By Mai Akkad
Sometimes fast food just doesn’t cut it. As more Qatar residents take a crack at healthy living, expressing cravings for more nutritious meals, businesses here are starting to take notice.
It arguably began with a proliferation of frozen yogurt chains and rising demand for sugar-free and zero-fat groceries. Now, Qatar has its own bona fide farmer’s market, and there also appears to be a growing movement for raw food.
Over the past year, Nicole Van Hattem has been teaching Qatar residents how to work with raw food, including techniques such as sprouting, fermenting and dehydrating, as well as preparing desserts and quick meals.
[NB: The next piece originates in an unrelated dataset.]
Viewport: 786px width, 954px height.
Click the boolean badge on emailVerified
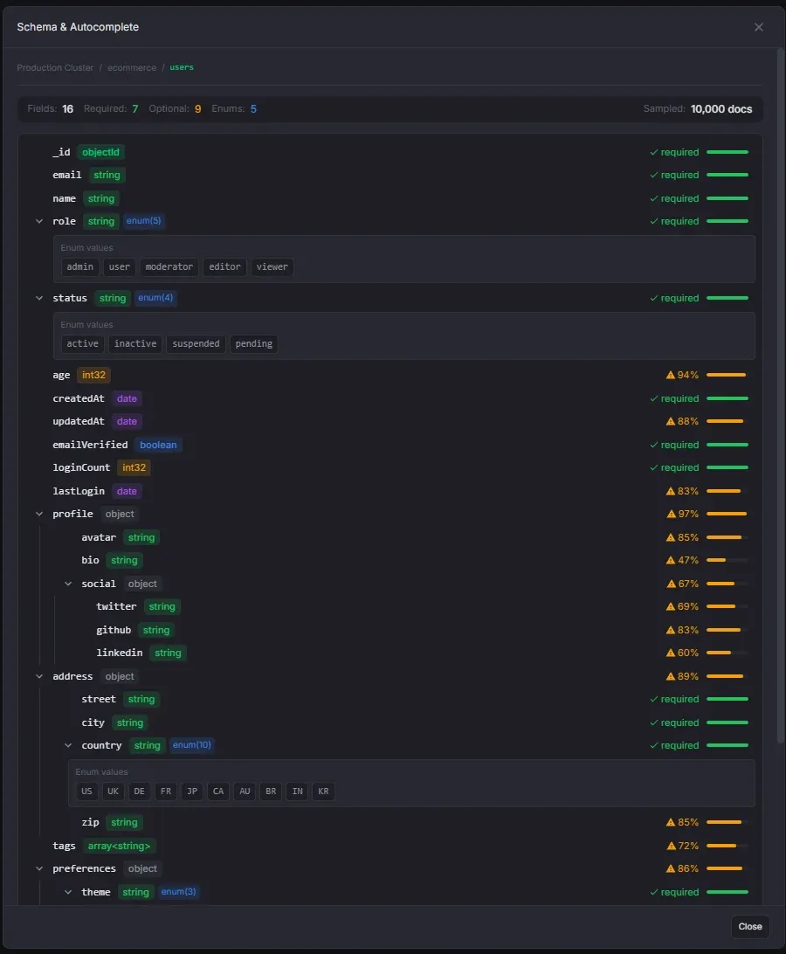point(157,445)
The benefits of eating raw, experts say, it that such food is richer in vitamins, minerals and enzymes, which helps in boosting overall health.
Enrollment for Van Hattem’s classes have tripled in the last six months and a waitlist has been started, the Australian expat and founder of Art of Abundant Living told Doha News.
Her view is that Qatar, a country in which 70 percent of the population is overweight, appears to be on the cusp of a health revolution.
“There are lots of opportunities here and there seems to be… little competition. No one is getting this information out, so I felt it is my responsibility to make a change here,” said the certified health coach.
Expats comprise the majority of her classes, but Van Hattem said that one out of every six participants is a Qatari.
“There are a lot more locals looking for healthy-alternatives for ill-health, weight-loss, energy and for fertility even,” the 43-year old said.
Meanwhile, aware of Qatar’s growing appetite for healthy food, Qatari-American entrepreneur Layla Al-Dorani has recently founded Raw ME, which aims to be a locally-based 100 percent raw and vegan fast food chain.
Last month marked the official launch of the business, during which Al-Dorani sold cold-pressed juices at the Run the World Festival 2012 at Katara.
She also sells them through a home-delivery service, but is now in the process of setting up shops in Qatar Foundation, West Bay and the Pearl-Qatar that offer fresh juices, salads, healthy snacks and desserts.
“Most of our meals are overcooked, over processed, over everything,” Al-Dorani told Doha News. “It is a fact that once you take raw vegetables and cook it you are depleting its natural value. Cooked food looses 50 percent protein, 70-80 percent of the vitamins/minerals and 100 percent of the phytonutrients.”